Are you able to see the target skipping to the last round in the power trace? That’s a much better way to determine if you’re getting the correct glitch.

No, unfortunately the power traces all essentially look the same, in another thread I saw how a glitched power trace looks like and also at what range it would be supposed to occur, unfortunately here it still doesn’t look like this even with these settings. It just looks like the regular power trace (c64’s one)

In that case, I’d recommend probably expanding your ext_offset search a bit, as different compiler versions can move the spot around quite a bit. For reference, I’m pretty sure when I originally
wrote up the tutorial, the correct glitch spot was much earlier (around 170)

Alex

For glitch_loc 165 the trace looks like this:

.

And this is what key_guess contains


(had to make 2 replies because I couldn’t put two images in one reply)
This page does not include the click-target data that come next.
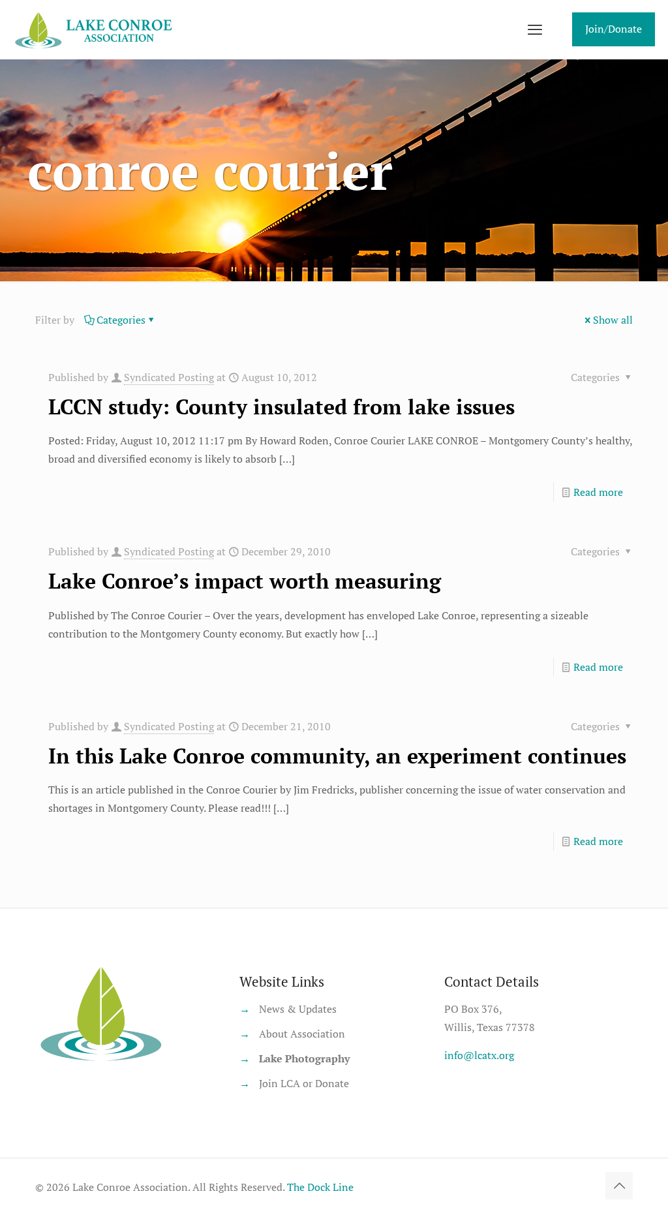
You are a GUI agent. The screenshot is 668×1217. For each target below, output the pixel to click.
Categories (121, 320)
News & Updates (298, 1009)
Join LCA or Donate (304, 1083)
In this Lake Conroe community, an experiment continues (337, 755)
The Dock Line (320, 1187)
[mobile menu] (535, 29)
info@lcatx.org (479, 1055)
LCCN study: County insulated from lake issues (281, 406)
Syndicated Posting (169, 377)
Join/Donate (613, 29)
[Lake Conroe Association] (95, 29)
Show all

Is this supposed to happen? Because it seems like an incomplete glitch to me since not the whole key is guessed. I found this with ext_offset 31

For which width and offset values did you get this result? I’ve been using width 3 and offset -12 so far. I’m using the ChipWhisperer lite with the ARM target by the way.

Also, my ext_offset is usually the same as the glitch_loc by default, but for ext_offset = 31 I tend to get very consistent power traces like the one I just sent. When looking for other ext_offset values they’re usually the same power trace up until around 100, after which the trace is the same as normal AES execution.

It’s still not working for me, I do get a lot of glitches that give power traces which look a lot like the one I posted if I have ext_offset 31, but key_guess remains empty… I don’t really know how to further approach this problem and if the problem lies in the location, ext_offset, or both. Initially ext_offset is set to be the same value as the glitch_loc, am I supposed to look around this range or starting from 0? I seem to get very consistent glitches when I set ext_offset to 31 anyways, but the result is always the same.

I do recall that one being pretty tricky to glitch. If you’re not able to get it, I’d recommend just skipping ahead to 1_3, as that one is much easier on the glitching end and a more realistic attack, but is more complicated on the theory end.

Alex

Around what location would you advise looking with this one? I would still really like to complete it. And what other settings would you advise tweaking (e.g width or offset)?

Last time I did the lab, I got it to work with the settings from that other thread you linked.

I’d say tweak width/offset (maybe grab some other locations that worked well for fault101/lab 1). That 30 ext_offset sounds too early to be the right spot.